Instructions to follow -
The full listing should be transcribed verbatim.

Data -
——————

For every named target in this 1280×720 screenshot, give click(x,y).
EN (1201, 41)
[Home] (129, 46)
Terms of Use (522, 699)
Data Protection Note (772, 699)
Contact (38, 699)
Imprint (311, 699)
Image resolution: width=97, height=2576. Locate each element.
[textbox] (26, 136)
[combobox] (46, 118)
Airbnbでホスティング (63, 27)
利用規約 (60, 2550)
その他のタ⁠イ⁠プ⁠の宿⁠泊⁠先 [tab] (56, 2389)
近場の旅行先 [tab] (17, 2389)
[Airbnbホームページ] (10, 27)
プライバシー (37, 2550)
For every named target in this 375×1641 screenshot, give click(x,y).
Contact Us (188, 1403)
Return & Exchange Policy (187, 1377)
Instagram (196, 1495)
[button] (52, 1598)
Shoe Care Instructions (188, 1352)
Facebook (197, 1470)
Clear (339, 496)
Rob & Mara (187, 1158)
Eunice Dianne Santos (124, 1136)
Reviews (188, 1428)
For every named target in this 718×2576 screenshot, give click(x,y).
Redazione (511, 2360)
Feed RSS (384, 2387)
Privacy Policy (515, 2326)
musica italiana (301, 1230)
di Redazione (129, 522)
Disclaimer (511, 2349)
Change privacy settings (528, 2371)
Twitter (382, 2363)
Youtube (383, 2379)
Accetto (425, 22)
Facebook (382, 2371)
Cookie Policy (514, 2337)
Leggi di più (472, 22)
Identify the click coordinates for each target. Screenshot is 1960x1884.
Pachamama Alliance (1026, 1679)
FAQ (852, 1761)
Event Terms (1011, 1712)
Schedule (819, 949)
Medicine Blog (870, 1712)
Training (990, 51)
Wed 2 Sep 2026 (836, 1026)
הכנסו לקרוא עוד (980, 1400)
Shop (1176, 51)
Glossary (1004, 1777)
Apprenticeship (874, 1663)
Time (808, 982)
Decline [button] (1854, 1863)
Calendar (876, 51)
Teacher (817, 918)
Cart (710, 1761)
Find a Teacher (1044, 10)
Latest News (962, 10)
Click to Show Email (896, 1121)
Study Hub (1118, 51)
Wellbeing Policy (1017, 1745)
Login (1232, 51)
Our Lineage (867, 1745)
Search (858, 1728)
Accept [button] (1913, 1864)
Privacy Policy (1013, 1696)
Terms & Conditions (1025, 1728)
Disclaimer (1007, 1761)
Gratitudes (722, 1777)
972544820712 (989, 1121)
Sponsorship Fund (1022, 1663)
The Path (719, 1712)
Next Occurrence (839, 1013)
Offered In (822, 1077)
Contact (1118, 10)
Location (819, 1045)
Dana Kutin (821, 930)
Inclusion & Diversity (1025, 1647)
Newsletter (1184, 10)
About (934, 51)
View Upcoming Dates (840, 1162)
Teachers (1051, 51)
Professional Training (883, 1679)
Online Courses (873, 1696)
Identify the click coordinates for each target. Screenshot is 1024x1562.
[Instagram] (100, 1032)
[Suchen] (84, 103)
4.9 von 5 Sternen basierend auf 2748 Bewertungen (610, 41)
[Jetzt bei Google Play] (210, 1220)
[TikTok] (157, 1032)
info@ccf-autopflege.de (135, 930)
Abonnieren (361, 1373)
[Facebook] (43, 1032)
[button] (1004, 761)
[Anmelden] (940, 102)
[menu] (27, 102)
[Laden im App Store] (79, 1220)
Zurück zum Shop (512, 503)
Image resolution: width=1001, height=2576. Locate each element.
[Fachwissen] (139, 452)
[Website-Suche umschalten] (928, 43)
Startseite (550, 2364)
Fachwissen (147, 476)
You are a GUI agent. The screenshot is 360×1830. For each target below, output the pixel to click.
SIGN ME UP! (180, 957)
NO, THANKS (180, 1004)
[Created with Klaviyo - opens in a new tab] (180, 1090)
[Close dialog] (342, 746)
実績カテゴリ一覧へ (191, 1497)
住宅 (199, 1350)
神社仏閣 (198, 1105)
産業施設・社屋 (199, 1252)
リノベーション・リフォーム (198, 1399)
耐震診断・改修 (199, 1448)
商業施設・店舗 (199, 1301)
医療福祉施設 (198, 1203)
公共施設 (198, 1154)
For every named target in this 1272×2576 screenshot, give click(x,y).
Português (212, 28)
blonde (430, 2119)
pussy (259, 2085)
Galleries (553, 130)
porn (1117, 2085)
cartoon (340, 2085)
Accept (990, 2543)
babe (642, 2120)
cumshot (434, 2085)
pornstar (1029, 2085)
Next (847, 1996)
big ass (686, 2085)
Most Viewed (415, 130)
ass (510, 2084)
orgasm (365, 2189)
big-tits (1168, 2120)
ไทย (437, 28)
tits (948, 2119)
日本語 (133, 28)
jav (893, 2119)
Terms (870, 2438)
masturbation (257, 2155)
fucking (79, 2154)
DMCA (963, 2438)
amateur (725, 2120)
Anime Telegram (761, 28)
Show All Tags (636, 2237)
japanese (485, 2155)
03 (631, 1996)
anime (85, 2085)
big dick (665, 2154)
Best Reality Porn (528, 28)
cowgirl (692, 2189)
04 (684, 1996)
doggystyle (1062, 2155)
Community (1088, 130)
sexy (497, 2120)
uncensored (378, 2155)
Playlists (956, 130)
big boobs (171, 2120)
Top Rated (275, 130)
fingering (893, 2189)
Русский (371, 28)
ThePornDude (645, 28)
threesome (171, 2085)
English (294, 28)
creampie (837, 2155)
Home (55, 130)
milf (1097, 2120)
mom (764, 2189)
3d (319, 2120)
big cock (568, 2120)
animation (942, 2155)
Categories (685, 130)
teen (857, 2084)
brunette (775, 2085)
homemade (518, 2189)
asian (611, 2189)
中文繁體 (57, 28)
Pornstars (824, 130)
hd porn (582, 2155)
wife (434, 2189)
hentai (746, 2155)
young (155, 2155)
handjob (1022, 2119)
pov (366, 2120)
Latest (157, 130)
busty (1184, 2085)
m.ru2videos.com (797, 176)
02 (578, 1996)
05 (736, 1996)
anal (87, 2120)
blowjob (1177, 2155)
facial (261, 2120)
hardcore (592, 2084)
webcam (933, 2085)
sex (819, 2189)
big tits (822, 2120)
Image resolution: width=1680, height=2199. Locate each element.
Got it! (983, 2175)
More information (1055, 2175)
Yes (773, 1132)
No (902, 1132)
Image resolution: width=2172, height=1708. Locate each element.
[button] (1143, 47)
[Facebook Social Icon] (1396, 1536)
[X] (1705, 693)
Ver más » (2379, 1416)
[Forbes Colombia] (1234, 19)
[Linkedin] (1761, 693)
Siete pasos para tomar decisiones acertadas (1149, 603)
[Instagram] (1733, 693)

——————

Your solution -
For every named target in this 1280×720 screenshot, give click(x,y).
EN (1201, 41)
[Home] (129, 46)
Terms of Use (522, 699)
Data Protection Note (772, 699)
Contact (38, 699)
Imprint (311, 699)
Image resolution: width=97, height=2576. Locate each element.
[textbox] (26, 136)
[combobox] (46, 118)
Airbnbでホスティング (63, 27)
利用規約 (60, 2550)
その他のタ⁠イ⁠プ⁠の宿⁠泊⁠先 [tab] (56, 2389)
近場の旅行先 [tab] (17, 2389)
[Airbnbホームページ] (10, 27)
プライバシー (37, 2550)
For every named target in this 375×1641 screenshot, give click(x,y).
Contact Us (188, 1403)
Return & Exchange Policy (187, 1377)
Instagram (196, 1495)
[button] (52, 1598)
Shoe Care Instructions (188, 1352)
Facebook (197, 1470)
Clear (339, 496)
Rob & Mara (187, 1158)
Eunice Dianne Santos (124, 1136)
Reviews (188, 1428)
For every named target in this 718×2576 screenshot, give click(x,y).
Redazione (511, 2360)
Feed RSS (384, 2387)
Privacy Policy (515, 2326)
musica italiana (301, 1230)
di Redazione (129, 522)
Disclaimer (511, 2349)
Change privacy settings (528, 2371)
Twitter (382, 2363)
Youtube (383, 2379)
Accetto (425, 22)
Facebook (382, 2371)
Cookie Policy (514, 2337)
Leggi di più (472, 22)
Identify the click coordinates for each target. Screenshot is 1960x1884.
Pachamama Alliance (1026, 1679)
FAQ (852, 1761)
Event Terms (1011, 1712)
Schedule (819, 949)
Medicine Blog (870, 1712)
Training (990, 51)
Wed 2 Sep 2026 (836, 1026)
הכנסו לקרוא עוד (980, 1400)
Shop (1176, 51)
Glossary (1004, 1777)
Apprenticeship (874, 1663)
Time (808, 982)
Decline [button] (1854, 1863)
Calendar (876, 51)
Teacher (817, 918)
Cart (710, 1761)
Find a Teacher (1044, 10)
Latest News (962, 10)
Click to Show Email (896, 1121)
Study Hub (1118, 51)
Wellbeing Policy (1017, 1745)
Login (1232, 51)
Our Lineage (867, 1745)
Search (858, 1728)
Accept [button] (1913, 1864)
Privacy Policy (1013, 1696)
Terms & Conditions (1025, 1728)
Disclaimer (1007, 1761)
Gratitudes (722, 1777)
972544820712 (989, 1121)
Sponsorship Fund (1022, 1663)
The Path (719, 1712)
Next Occurrence (839, 1013)
Offered In (822, 1077)
Contact (1118, 10)
Location (819, 1045)
Dana Kutin (821, 930)
Inclusion & Diversity (1025, 1647)
Newsletter (1184, 10)
About (934, 51)
View Upcoming Dates (840, 1162)
Teachers (1051, 51)
Professional Training (883, 1679)
Online Courses (873, 1696)
Identify the click coordinates for each target. Screenshot is 1024x1562.
[Instagram] (100, 1032)
[Suchen] (84, 103)
4.9 von 5 Sternen basierend auf 2748 Bewertungen (610, 41)
[Jetzt bei Google Play] (210, 1220)
[TikTok] (157, 1032)
info@ccf-autopflege.de (135, 930)
Abonnieren (361, 1373)
[Facebook] (43, 1032)
[button] (1004, 761)
[Anmelden] (940, 102)
[menu] (27, 102)
[Laden im App Store] (79, 1220)
Zurück zum Shop (512, 503)
Image resolution: width=1001, height=2576. Locate each element.
[Fachwissen] (139, 452)
[Website-Suche umschalten] (928, 43)
Startseite (550, 2364)
Fachwissen (147, 476)
You are a GUI agent. The screenshot is 360×1830. For each target below, output the pixel to click.
SIGN ME UP! (180, 957)
NO, THANKS (180, 1004)
[Created with Klaviyo - opens in a new tab] (180, 1090)
[Close dialog] (342, 746)
実績カテゴリ一覧へ (191, 1497)
住宅 (199, 1350)
神社仏閣 (198, 1105)
産業施設・社屋 (199, 1252)
リノベーション・リフォーム (198, 1399)
耐震診断・改修 (199, 1448)
商業施設・店舗 (199, 1301)
医療福祉施設 (198, 1203)
公共施設 (198, 1154)
For every named target in this 1272×2576 screenshot, give click(x,y).
Português (212, 28)
blonde (430, 2119)
pussy (259, 2085)
Galleries (553, 130)
porn (1117, 2085)
cartoon (340, 2085)
Accept (990, 2543)
babe (642, 2120)
cumshot (434, 2085)
pornstar (1029, 2085)
Next (847, 1996)
big ass (686, 2085)
Most Viewed (415, 130)
ass (510, 2084)
orgasm (365, 2189)
big-tits (1168, 2120)
ไทย (437, 28)
tits (948, 2119)
日本語 (133, 28)
jav (893, 2119)
Terms (870, 2438)
masturbation (257, 2155)
fucking (79, 2154)
DMCA (963, 2438)
amateur (725, 2120)
Anime Telegram (761, 28)
Show All Tags (636, 2237)
japanese (485, 2155)
03 (631, 1996)
anime (85, 2085)
big dick (665, 2154)
Best Reality Porn (528, 28)
cowgirl (692, 2189)
04 (684, 1996)
doggystyle (1062, 2155)
Community (1088, 130)
sexy (497, 2120)
uncensored (378, 2155)
Playlists (956, 130)
big boobs (171, 2120)
Top Rated (275, 130)
fingering (893, 2189)
Русский (371, 28)
ThePornDude (645, 28)
threesome (171, 2085)
English (294, 28)
creampie (837, 2155)
Home (55, 130)
milf (1097, 2120)
mom (764, 2189)
3d (319, 2120)
big cock (568, 2120)
animation (942, 2155)
Categories (685, 130)
teen (857, 2084)
brunette (775, 2085)
homemade (518, 2189)
asian (611, 2189)
中文繁體 (57, 28)
Pornstars (824, 130)
hd porn (582, 2155)
wife (434, 2189)
hentai (746, 2155)
young (155, 2155)
handjob (1022, 2119)
pov (366, 2120)
Latest (157, 130)
busty (1184, 2085)
m.ru2videos.com (797, 176)
02 (578, 1996)
05 (736, 1996)
anal (87, 2120)
blowjob (1177, 2155)
facial (261, 2120)
hardcore (592, 2084)
webcam (933, 2085)
sex (819, 2189)
big tits (822, 2120)
Image resolution: width=1680, height=2199. Locate each element.
Got it! (983, 2175)
More information (1055, 2175)
Yes (773, 1132)
No (902, 1132)
Image resolution: width=2172, height=1708. Locate each element.
[button] (1143, 47)
[Facebook Social Icon] (1396, 1536)
[X] (1705, 693)
Ver más » (2379, 1416)
[Forbes Colombia] (1234, 19)
[Linkedin] (1761, 693)
Siete pasos para tomar decisiones acertadas (1149, 603)
[Instagram] (1733, 693)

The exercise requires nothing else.